## begin Exercise materials

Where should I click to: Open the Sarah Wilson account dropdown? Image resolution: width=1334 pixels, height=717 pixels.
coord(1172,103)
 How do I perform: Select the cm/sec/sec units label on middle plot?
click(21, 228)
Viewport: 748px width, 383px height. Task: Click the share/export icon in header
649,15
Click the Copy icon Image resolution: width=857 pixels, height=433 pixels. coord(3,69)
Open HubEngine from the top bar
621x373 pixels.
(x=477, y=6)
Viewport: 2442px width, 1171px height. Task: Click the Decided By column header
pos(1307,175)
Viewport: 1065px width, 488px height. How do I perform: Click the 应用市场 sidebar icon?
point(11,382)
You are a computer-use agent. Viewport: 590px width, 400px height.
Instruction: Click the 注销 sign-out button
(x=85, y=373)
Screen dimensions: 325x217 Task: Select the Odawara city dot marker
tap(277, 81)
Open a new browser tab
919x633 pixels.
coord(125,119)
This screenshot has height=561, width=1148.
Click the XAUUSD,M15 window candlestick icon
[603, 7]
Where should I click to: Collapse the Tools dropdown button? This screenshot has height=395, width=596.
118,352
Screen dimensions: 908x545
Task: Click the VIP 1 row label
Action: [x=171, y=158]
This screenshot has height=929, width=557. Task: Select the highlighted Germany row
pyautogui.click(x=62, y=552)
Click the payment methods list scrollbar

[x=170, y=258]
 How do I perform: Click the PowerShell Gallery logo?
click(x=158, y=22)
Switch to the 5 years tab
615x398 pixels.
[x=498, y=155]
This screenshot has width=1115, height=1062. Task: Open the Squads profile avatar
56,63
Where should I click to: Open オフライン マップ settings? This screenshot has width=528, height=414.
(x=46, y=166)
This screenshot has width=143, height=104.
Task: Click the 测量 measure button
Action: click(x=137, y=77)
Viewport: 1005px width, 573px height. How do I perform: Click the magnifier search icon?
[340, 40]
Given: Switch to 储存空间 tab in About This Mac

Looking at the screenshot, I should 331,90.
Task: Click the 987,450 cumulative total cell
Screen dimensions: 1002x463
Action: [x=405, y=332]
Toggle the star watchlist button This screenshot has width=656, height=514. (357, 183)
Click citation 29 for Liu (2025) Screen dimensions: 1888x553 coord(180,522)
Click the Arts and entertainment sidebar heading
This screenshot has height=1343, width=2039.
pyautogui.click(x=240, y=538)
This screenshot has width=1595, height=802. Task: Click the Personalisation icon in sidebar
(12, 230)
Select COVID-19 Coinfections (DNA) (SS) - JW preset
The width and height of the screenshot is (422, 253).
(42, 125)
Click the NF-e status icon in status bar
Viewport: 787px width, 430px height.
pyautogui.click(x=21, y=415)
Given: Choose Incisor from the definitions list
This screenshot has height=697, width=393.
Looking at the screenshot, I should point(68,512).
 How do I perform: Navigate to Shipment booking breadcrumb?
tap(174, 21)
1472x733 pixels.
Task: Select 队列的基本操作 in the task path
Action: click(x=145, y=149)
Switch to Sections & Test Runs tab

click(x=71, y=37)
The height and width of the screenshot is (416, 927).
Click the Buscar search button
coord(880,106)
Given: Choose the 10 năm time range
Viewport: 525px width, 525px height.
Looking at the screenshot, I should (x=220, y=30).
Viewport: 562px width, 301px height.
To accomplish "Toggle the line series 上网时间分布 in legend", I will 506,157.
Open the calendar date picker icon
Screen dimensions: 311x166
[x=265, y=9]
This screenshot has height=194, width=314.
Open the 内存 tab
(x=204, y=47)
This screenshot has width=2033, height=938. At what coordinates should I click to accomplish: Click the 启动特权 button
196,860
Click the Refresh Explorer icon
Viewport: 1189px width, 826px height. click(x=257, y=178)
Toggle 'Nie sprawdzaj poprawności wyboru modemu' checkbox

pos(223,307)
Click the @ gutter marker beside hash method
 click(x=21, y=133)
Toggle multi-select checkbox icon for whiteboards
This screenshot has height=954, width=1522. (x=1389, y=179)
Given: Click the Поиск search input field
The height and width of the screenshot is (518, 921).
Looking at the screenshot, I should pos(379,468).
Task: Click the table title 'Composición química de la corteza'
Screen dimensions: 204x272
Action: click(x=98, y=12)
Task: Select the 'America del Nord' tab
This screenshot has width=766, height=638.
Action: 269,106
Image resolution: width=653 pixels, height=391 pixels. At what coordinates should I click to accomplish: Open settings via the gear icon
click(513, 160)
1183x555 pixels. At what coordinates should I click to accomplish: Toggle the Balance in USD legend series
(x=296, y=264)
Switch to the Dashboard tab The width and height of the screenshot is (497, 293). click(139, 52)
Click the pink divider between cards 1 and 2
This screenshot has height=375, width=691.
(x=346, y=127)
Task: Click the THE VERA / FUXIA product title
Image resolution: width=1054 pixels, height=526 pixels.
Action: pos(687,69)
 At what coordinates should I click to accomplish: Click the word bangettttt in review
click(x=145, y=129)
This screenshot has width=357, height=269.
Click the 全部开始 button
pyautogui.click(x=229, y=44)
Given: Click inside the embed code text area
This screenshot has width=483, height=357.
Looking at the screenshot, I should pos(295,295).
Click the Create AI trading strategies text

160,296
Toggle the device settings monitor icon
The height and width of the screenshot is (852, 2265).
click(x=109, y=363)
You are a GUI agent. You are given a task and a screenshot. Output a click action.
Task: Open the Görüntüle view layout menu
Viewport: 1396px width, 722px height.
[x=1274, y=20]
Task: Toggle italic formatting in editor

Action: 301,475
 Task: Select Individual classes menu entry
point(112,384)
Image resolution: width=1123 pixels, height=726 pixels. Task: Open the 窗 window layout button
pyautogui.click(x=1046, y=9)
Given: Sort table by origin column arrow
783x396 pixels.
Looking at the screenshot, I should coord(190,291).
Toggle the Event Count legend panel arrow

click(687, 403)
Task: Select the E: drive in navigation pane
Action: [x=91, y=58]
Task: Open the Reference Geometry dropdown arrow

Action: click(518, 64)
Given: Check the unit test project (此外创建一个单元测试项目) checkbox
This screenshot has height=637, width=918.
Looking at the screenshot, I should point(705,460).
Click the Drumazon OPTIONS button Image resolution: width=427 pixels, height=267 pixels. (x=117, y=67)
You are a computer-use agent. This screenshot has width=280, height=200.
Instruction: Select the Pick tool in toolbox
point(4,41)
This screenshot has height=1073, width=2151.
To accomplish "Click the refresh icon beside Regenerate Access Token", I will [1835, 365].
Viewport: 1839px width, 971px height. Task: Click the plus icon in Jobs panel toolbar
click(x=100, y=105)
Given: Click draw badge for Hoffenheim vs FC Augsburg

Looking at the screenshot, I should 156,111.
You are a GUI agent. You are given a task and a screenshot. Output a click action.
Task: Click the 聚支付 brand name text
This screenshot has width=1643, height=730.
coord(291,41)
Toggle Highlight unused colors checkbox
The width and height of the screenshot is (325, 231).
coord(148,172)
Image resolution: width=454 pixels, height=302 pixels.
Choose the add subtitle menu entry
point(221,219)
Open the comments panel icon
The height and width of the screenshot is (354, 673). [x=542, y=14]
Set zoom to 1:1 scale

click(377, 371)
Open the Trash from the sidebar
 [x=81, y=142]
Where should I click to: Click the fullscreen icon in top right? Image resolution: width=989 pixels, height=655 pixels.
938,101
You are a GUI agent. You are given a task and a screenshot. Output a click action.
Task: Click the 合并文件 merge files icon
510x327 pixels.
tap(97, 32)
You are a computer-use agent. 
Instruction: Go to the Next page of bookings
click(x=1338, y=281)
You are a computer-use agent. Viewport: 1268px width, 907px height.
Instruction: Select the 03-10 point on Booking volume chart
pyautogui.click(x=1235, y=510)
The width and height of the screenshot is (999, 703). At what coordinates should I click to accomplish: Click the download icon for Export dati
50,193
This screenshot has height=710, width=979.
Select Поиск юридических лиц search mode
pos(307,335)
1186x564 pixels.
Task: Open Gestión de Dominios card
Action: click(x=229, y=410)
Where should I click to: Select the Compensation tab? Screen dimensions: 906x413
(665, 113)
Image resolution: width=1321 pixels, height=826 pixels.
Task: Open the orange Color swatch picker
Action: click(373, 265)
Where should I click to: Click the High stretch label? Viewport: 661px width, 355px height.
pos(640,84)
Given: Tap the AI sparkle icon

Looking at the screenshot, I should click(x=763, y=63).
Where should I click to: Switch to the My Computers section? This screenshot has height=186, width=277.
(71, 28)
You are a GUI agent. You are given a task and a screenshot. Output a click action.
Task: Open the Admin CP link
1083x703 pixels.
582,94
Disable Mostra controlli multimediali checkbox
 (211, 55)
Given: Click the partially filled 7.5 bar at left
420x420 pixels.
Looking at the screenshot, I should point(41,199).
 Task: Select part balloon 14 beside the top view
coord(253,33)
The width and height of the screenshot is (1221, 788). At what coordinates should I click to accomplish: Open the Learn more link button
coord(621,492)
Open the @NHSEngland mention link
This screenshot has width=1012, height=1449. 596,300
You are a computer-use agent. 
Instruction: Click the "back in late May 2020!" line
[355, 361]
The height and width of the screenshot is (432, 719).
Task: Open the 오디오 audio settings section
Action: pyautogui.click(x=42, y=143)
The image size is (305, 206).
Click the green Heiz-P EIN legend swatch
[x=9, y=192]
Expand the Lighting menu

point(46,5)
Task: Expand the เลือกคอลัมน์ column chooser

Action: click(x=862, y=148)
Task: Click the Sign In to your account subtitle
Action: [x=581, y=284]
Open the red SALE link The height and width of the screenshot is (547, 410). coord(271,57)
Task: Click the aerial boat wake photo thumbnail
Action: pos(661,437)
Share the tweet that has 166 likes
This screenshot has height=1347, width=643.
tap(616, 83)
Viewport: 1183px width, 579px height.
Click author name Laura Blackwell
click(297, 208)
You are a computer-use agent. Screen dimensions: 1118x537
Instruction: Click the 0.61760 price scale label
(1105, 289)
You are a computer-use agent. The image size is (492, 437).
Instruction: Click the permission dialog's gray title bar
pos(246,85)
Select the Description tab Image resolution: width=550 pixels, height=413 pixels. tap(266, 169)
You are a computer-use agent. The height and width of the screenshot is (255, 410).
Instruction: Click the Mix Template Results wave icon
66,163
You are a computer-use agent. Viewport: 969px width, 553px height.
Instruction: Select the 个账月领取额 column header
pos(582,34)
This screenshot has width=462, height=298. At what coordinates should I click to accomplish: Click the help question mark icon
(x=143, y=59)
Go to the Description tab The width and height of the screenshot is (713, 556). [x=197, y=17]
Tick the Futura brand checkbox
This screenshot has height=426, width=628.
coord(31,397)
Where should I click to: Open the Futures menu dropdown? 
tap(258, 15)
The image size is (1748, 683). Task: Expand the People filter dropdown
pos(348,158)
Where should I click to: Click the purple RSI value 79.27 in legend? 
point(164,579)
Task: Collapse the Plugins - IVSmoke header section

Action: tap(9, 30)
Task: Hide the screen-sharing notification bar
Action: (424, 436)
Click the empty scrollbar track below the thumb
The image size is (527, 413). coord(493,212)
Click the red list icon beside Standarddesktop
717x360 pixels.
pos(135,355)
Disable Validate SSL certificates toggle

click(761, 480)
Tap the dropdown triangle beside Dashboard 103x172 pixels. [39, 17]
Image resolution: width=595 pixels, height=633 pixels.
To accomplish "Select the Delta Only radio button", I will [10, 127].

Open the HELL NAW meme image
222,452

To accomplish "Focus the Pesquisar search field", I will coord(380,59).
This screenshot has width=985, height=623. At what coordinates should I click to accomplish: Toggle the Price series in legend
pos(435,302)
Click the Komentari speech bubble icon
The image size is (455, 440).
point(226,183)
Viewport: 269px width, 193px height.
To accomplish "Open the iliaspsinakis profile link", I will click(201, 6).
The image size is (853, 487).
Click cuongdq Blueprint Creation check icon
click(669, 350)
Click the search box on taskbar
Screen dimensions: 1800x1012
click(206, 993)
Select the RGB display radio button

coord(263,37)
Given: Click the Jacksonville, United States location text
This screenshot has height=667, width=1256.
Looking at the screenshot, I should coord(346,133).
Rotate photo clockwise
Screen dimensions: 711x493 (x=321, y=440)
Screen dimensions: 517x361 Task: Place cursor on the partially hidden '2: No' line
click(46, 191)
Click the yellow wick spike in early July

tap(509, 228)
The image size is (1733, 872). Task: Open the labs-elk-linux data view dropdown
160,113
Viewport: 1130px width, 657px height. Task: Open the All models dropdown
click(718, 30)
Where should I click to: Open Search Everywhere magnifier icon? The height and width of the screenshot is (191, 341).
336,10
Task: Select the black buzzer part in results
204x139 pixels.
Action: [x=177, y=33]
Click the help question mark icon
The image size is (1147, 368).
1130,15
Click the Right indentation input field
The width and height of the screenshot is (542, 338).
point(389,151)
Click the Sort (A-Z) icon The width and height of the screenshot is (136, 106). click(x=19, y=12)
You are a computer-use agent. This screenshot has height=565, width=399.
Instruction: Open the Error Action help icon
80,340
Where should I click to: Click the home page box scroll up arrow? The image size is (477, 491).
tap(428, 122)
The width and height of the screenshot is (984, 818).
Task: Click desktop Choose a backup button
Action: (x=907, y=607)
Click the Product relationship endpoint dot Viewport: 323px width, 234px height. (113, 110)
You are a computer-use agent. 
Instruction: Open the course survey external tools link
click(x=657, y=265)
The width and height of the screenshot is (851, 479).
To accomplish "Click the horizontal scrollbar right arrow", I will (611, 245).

## end Exercise materials

## Prompt
Pull out every line of the records that contains the word "marker", and copy each such line in full.

## The response
Screen dimensions: 325x217 Task: Select the Odawara city dot marker
Click the @ gutter marker beside hash method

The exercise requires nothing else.